Participants were asked two questions regarding the Capitol insurrection, dealing with blame and the event’s potential impact on Congress.
A third question dealt with the long-range implications on Georgia politics of the historic victories by Democrats Jon Ossoff and Raphael Warnock in their Jan. 5 U.S. Senate runoffs. Those wins give Democrats control of the White House and both the U.S. House and Senate.
On the issue of blame for the attack on the Capitol, 13% of respondents said they hold the mob leaders responsible, compared to 71% who point to Trump as the instigator.
About 12% said they considered the attack the fault of politicians who had not taken seriously the concerns of people who did not trust the outcome of the November general election, which Trump lost to former Vice President Joe Biden.
Only about 2% blamed it on the lack of security at the Capitol.
“This is a time for responsibility and honesty,” said Kevin Green, president and CEO of Midtown Alliance, “which sometimes means telling people what they don’t want to hear.”
A.J. Robinson, president of Central Atlanta Progress, expressed similar sentiments.
“Perhaps the simplicity of ‘telling the truth’ will be back in style as a result of recent events …,” he said in an email.
Most poll respondents (52%) weren’t sure of the attack’s impact on Congress, saying a lot will depend on signals from top leadership. The rest were generally split between thinking nothing will come of it (18%) or the political divide will only worsen (about 19%).
On the impact of the Ossoff and Warnock victories, 34% said they see this as opening the door to Democrats gaining more power. But almost an equal number said it could lead both parties to be more willing to compromise since no party will have all the power.
About 9% said Georgia remains a “red state” and will revert to normal soon.
Former Atlanta Mayor Shirley Franklin, a Democrat, wrote Power Poll to say she believes the elections of Ossoff and Warnock are significant.

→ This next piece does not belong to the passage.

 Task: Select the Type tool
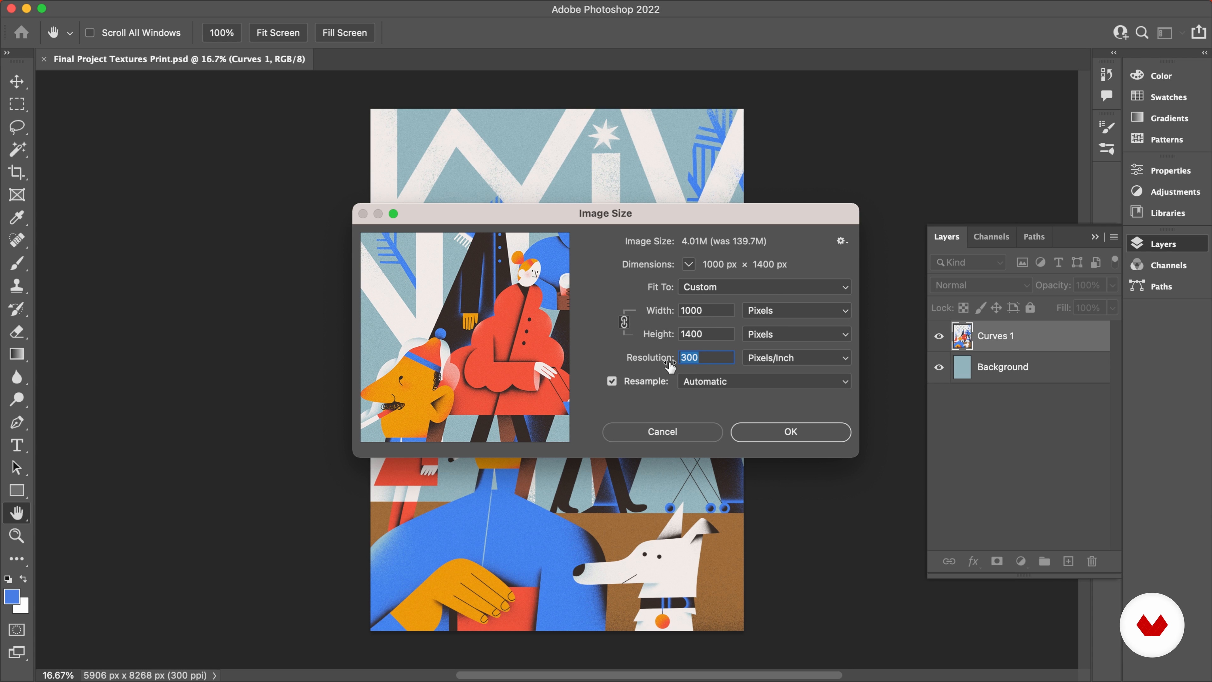[x=17, y=445]
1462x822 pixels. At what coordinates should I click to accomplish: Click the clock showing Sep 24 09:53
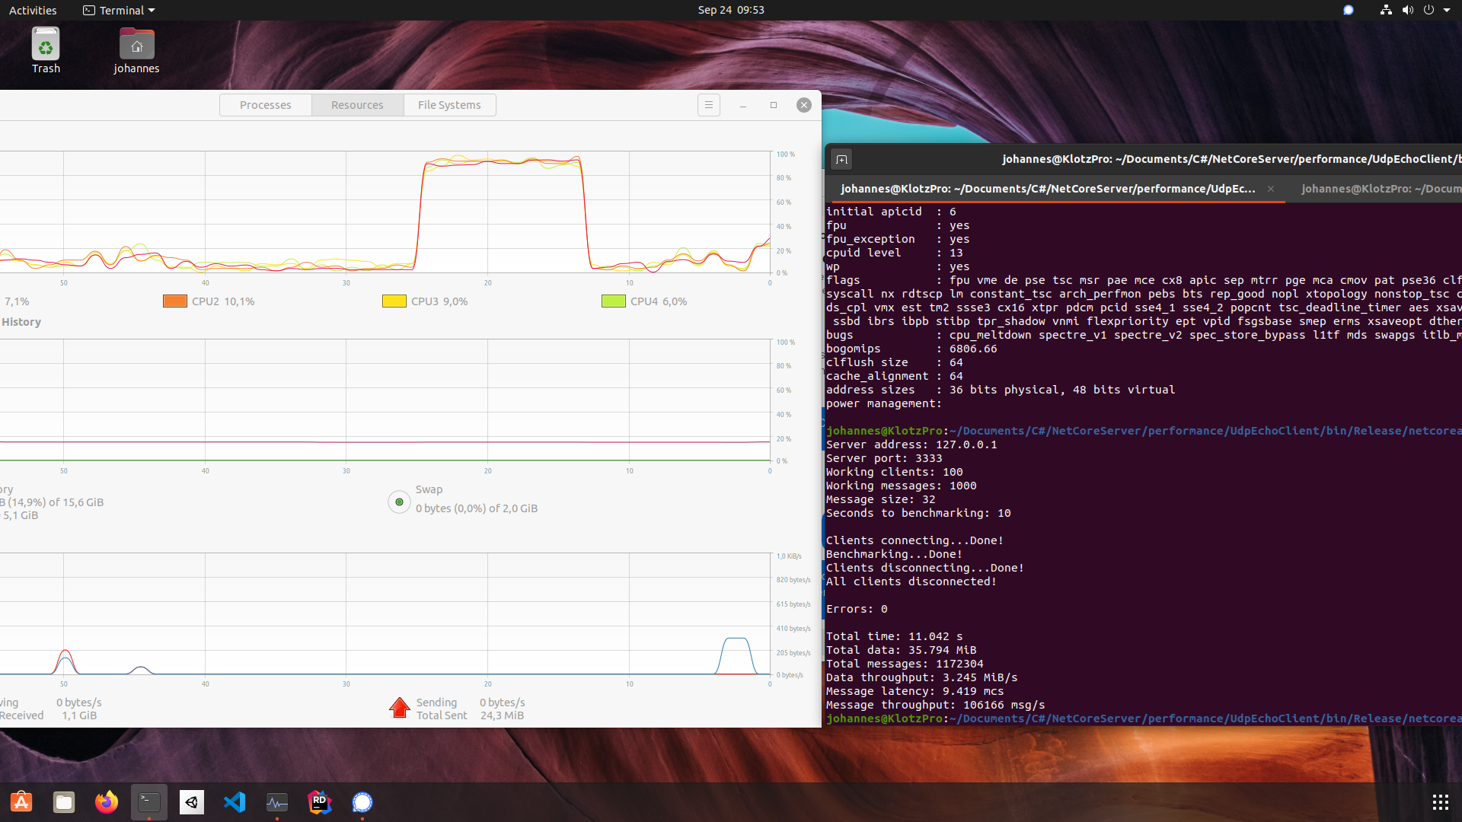pos(730,10)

They are “a sign of the growth of effective political coalitions in a state too long divided by race and ‘ole boy politics.”
Comments from respondents
Julia Bernath, president of Fulton County Schools: “I am very proud that Congress did not let the disturbing and tragic events of Jan. 6 deter them from their duty of certifying President-Elect (Joe) (Biden and Vice President-Elect (Kamala) Harris. I am hopeful that our elected officials and our citizens will begin to look at each other again with an eye to what brings us together as Americans in a country of freedom and equality. Our country has no room for the hatred and violence displayed by a misguided group. Now is the time to come together for the good and the future of our democracy and its people.”
Randy Lewis, managing director and co-owner of Fitzpatrick & Lewis Public Relations: “It is as if the 1960s have returned. Almost any complaint justifies a riot. And the response of various ‘leaders’ and the media is doing little but contribute to a growing national rage about the direction of the country. At this point, there does not appear to be a single adult in the room.”
Glenn Stephens, Gwinnett County administrator: “I am proud of local elected leaders who acknowledge their roles as public servants and who have the interests of their constituents at the forefront in all of their actions and decisions. Our federal elected leaders could learn much from having the responsibility to actually deliver services 24/7 while being accessible to those who will hold you accountable.”
Ed McBrayer, executive director of The PATH Foundation: “The lack of security and the mob leaders were close seconds.”
Charisse Davis, Cobb County school board member: “It is a disgrace that Republican senators and representatives in Georgia held sham hearings, giving Giuliani and others a platform to spread lies. All of these hearings across the country did nothing but rile up the base and led to the inevitable violence we saw at the Capitol by Trump loyalists. I fear that they are not done.”
Nathaniel Smith, founder and chief equity officer at Partnership for Southern Equity: “America is at a moral crossroads. It will be up to us to decide the direction we choose to take.”
Susan Grant, retired CNN executive vice president: The recent events at the Capitol are a clear invitation to our elected representatives to tell the truth (admit they are perpetrating falsehoods by continuing to say the election results are not accurate), to lead with values and principles (vs. self-interest), and to hold themselves and the President accountable (resign, impeach, take responsibility, do their jobs). The pandemic -- overburdened health care system, unnecessary deaths and illnesses, getting the vaccine distributed and getting people vaccinated -- and its economic impact -- lost jobs, lost housing, lost education, -- needs to be our nation’s primary focus.
Kelly Walsh, Decatur city commissioner: “It is imperative that state lawmakers and local elected officials in Georgia be dedicated to the preservation of democratic principles and stand together as a bulwark of civil society right here where we live.”
Kevin Green, president and CEO of Midtown Alliance: “More than pointing fingers of blame, this is a time for responsibility and honesty. That sometimes means telling people what they don’t want to hear.”
Kenan Sener, head of the Fulton County Science Academy: “The sad event at D.C. showed that we cannot take anything this great nation has achieved for granted. I hope that we all acknowledge this and do our part to heal, rehabilitate, and protect democracy moving on. Personally, I have faith in this great nation that we take a lesson from this and build even a stronger democracy together.”